What to produce
Down to the last line, repeat the records exactly.

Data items
☆ ☆ ☆ ☆ ☆ ☆ ☆

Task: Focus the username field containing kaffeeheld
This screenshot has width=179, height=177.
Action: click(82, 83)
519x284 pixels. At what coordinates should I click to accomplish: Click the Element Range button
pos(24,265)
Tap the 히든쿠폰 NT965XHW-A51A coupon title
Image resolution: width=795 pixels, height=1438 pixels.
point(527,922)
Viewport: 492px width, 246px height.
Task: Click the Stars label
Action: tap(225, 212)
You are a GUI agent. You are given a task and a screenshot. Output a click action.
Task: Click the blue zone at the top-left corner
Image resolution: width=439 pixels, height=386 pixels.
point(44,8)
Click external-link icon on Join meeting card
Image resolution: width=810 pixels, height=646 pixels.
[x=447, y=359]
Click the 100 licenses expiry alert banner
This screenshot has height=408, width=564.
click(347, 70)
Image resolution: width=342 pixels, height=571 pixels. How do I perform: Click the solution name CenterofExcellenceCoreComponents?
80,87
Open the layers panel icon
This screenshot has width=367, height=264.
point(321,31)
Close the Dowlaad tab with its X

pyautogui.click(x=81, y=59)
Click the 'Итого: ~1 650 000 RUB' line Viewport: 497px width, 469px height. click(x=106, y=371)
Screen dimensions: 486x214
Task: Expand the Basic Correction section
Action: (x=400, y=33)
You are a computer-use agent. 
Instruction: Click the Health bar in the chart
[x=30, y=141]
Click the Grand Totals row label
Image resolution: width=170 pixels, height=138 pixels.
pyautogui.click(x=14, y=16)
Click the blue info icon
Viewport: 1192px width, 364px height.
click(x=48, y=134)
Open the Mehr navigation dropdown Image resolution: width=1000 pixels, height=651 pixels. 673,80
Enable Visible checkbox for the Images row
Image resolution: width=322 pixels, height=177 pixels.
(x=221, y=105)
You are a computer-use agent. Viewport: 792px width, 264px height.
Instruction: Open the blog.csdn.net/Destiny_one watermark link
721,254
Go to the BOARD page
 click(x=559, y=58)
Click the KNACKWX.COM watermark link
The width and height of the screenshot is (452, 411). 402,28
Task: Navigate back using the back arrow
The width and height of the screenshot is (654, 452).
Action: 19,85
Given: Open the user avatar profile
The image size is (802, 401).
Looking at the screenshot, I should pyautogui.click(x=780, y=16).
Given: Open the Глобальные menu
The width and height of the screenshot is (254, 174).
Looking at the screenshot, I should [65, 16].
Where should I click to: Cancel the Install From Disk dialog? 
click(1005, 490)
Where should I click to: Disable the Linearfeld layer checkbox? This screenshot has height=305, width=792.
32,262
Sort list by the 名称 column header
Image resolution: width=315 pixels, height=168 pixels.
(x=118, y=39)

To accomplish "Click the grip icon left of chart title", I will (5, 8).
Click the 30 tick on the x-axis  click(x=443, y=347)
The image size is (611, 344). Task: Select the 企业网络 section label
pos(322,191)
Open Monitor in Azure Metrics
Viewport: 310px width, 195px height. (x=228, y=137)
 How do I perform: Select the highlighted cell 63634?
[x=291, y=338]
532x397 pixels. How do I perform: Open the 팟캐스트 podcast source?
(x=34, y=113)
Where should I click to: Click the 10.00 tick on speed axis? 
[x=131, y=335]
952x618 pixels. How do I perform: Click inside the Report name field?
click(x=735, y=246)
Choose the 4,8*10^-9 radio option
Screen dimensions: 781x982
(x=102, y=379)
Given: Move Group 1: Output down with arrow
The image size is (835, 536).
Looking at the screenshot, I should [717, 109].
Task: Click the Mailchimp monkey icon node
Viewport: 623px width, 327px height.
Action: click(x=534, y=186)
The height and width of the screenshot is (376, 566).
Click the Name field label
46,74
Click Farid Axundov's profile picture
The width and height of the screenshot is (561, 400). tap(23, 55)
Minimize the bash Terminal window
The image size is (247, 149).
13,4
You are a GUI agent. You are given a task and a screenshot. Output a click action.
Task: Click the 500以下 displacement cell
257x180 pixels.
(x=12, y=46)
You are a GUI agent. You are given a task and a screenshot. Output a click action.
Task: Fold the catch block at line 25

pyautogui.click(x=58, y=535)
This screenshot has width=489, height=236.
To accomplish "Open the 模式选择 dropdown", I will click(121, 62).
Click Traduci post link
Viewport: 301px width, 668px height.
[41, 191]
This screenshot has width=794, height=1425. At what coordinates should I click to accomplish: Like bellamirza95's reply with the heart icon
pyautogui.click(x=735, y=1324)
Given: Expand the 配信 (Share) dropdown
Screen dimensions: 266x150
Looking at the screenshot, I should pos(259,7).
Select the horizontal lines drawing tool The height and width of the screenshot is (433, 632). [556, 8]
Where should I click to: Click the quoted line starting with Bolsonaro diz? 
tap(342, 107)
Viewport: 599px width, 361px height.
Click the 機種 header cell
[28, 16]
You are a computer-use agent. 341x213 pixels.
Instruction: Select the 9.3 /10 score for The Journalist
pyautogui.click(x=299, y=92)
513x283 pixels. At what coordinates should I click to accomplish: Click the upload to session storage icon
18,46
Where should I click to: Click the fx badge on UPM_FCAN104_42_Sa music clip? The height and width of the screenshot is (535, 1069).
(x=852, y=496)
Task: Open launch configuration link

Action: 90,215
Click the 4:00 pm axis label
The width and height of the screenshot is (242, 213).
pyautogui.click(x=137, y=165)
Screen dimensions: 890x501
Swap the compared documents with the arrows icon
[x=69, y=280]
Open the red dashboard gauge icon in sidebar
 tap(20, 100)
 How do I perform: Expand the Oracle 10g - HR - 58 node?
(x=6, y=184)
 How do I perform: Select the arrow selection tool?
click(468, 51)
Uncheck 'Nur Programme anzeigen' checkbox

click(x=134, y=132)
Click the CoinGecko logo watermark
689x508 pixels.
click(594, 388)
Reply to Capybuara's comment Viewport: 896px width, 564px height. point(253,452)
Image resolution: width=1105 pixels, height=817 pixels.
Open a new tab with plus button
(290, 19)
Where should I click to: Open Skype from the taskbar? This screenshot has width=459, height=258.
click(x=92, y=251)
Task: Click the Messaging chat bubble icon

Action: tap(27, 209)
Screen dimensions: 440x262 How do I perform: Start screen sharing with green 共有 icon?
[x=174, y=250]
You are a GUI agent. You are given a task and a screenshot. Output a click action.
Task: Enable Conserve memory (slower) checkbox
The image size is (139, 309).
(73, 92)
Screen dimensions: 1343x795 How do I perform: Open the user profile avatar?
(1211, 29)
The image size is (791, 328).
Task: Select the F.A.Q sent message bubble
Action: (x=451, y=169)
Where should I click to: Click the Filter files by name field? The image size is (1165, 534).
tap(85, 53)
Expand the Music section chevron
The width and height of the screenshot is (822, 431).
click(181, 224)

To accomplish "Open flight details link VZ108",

☆ ☆ ☆ ☆ ☆ ☆ ☆

Result of this exercise
Task: Focus the username field containing kaffeeheld
This screenshot has width=179, height=177.
Action: click(82, 83)
519x284 pixels. At what coordinates should I click to accomplish: Click the Element Range button
pos(24,265)
Tap the 히든쿠폰 NT965XHW-A51A coupon title
Image resolution: width=795 pixels, height=1438 pixels.
point(527,922)
Viewport: 492px width, 246px height.
Task: Click the Stars label
Action: tap(225, 212)
You are a GUI agent. You are given a task and a screenshot. Output a click action.
Task: Click the blue zone at the top-left corner
Image resolution: width=439 pixels, height=386 pixels.
point(44,8)
Click external-link icon on Join meeting card
Image resolution: width=810 pixels, height=646 pixels.
[x=447, y=359]
Click the 100 licenses expiry alert banner
This screenshot has height=408, width=564.
click(347, 70)
Image resolution: width=342 pixels, height=571 pixels. How do I perform: Click the solution name CenterofExcellenceCoreComponents?
80,87
Open the layers panel icon
This screenshot has width=367, height=264.
point(321,31)
Close the Dowlaad tab with its X

pyautogui.click(x=81, y=59)
Click the 'Итого: ~1 650 000 RUB' line Viewport: 497px width, 469px height. click(x=106, y=371)
Screen dimensions: 486x214
Task: Expand the Basic Correction section
Action: (x=400, y=33)
You are a computer-use agent. 
Instruction: Click the Health bar in the chart
[x=30, y=141]
Click the Grand Totals row label
Image resolution: width=170 pixels, height=138 pixels.
pyautogui.click(x=14, y=16)
Click the blue info icon
Viewport: 1192px width, 364px height.
click(x=48, y=134)
Open the Mehr navigation dropdown Image resolution: width=1000 pixels, height=651 pixels. 673,80
Enable Visible checkbox for the Images row
Image resolution: width=322 pixels, height=177 pixels.
(x=221, y=105)
You are a computer-use agent. Viewport: 792px width, 264px height.
Instruction: Open the blog.csdn.net/Destiny_one watermark link
721,254
Go to the BOARD page
 click(x=559, y=58)
Click the KNACKWX.COM watermark link
The width and height of the screenshot is (452, 411). 402,28
Task: Navigate back using the back arrow
The width and height of the screenshot is (654, 452).
Action: 19,85
Given: Open the user avatar profile
The image size is (802, 401).
Looking at the screenshot, I should pyautogui.click(x=780, y=16).
Given: Open the Глобальные menu
The width and height of the screenshot is (254, 174).
Looking at the screenshot, I should [65, 16].
Where should I click to: Cancel the Install From Disk dialog? 
click(1005, 490)
Where should I click to: Disable the Linearfeld layer checkbox? This screenshot has height=305, width=792.
32,262
Sort list by the 名称 column header
Image resolution: width=315 pixels, height=168 pixels.
(x=118, y=39)

To accomplish "Click the grip icon left of chart title", I will (5, 8).
Click the 30 tick on the x-axis  click(x=443, y=347)
The image size is (611, 344). Task: Select the 企业网络 section label
pos(322,191)
Open Monitor in Azure Metrics
Viewport: 310px width, 195px height. (x=228, y=137)
 How do I perform: Select the highlighted cell 63634?
[x=291, y=338]
532x397 pixels. How do I perform: Open the 팟캐스트 podcast source?
(x=34, y=113)
Where should I click to: Click the 10.00 tick on speed axis? 
[x=131, y=335]
952x618 pixels. How do I perform: Click inside the Report name field?
click(x=735, y=246)
Choose the 4,8*10^-9 radio option
Screen dimensions: 781x982
(x=102, y=379)
Given: Move Group 1: Output down with arrow
The image size is (835, 536).
Looking at the screenshot, I should [717, 109].
Task: Click the Mailchimp monkey icon node
Viewport: 623px width, 327px height.
Action: click(x=534, y=186)
The height and width of the screenshot is (376, 566).
Click the Name field label
46,74
Click Farid Axundov's profile picture
The width and height of the screenshot is (561, 400). tap(23, 55)
Minimize the bash Terminal window
The image size is (247, 149).
13,4
You are a GUI agent. You are given a task and a screenshot. Output a click action.
Task: Click the 500以下 displacement cell
257x180 pixels.
(x=12, y=46)
You are a GUI agent. You are given a task and a screenshot. Output a click action.
Task: Fold the catch block at line 25

pyautogui.click(x=58, y=535)
This screenshot has width=489, height=236.
To accomplish "Open the 模式选择 dropdown", I will click(121, 62).
Click Traduci post link
Viewport: 301px width, 668px height.
[41, 191]
This screenshot has width=794, height=1425. At what coordinates should I click to accomplish: Like bellamirza95's reply with the heart icon
pyautogui.click(x=735, y=1324)
Given: Expand the 配信 (Share) dropdown
Screen dimensions: 266x150
Looking at the screenshot, I should pos(259,7).
Select the horizontal lines drawing tool The height and width of the screenshot is (433, 632). [556, 8]
Where should I click to: Click the quoted line starting with Bolsonaro diz? 
tap(342, 107)
Viewport: 599px width, 361px height.
Click the 機種 header cell
[28, 16]
You are a computer-use agent. 341x213 pixels.
Instruction: Select the 9.3 /10 score for The Journalist
pyautogui.click(x=299, y=92)
513x283 pixels. At what coordinates should I click to accomplish: Click the upload to session storage icon
18,46
Where should I click to: Click the fx badge on UPM_FCAN104_42_Sa music clip? The height and width of the screenshot is (535, 1069).
(x=852, y=496)
Task: Open launch configuration link

Action: 90,215
Click the 4:00 pm axis label
The width and height of the screenshot is (242, 213).
pyautogui.click(x=137, y=165)
Screen dimensions: 890x501
Swap the compared documents with the arrows icon
[x=69, y=280]
Open the red dashboard gauge icon in sidebar
 tap(20, 100)
 How do I perform: Expand the Oracle 10g - HR - 58 node?
(x=6, y=184)
 How do I perform: Select the arrow selection tool?
click(468, 51)
Uncheck 'Nur Programme anzeigen' checkbox

click(x=134, y=132)
Click the CoinGecko logo watermark
689x508 pixels.
click(594, 388)
Reply to Capybuara's comment Viewport: 896px width, 564px height. point(253,452)
Image resolution: width=1105 pixels, height=817 pixels.
Open a new tab with plus button
(290, 19)
Where should I click to: Open Skype from the taskbar? This screenshot has width=459, height=258.
click(x=92, y=251)
Task: Click the Messaging chat bubble icon

Action: tap(27, 209)
Screen dimensions: 440x262 How do I perform: Start screen sharing with green 共有 icon?
[x=174, y=250]
You are a GUI agent. You are given a task and a screenshot. Output a click action.
Task: Enable Conserve memory (slower) checkbox
The image size is (139, 309).
(73, 92)
Screen dimensions: 1343x795 How do I perform: Open the user profile avatar?
(1211, 29)
The image size is (791, 328).
Task: Select the F.A.Q sent message bubble
Action: (x=451, y=169)
Where should I click to: Click the Filter files by name field? The image size is (1165, 534).
tap(85, 53)
Expand the Music section chevron
The width and height of the screenshot is (822, 431).
click(181, 224)

To accomplish "Open flight details link VZ108",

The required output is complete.